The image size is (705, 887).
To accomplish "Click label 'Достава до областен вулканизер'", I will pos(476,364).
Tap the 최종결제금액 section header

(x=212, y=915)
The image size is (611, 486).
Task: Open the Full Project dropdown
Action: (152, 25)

○ ○ ○ ○ ○ ○ ○

Task item: Down to the last line, return the data above exactly.

Response to the task:
The image size is (705, 887).
To accomplish "Click label 'Достава до областен вулканизер'", I will pos(476,364).
Tap the 최종결제금액 section header

(x=212, y=915)
The image size is (611, 486).
Task: Open the Full Project dropdown
Action: (152, 25)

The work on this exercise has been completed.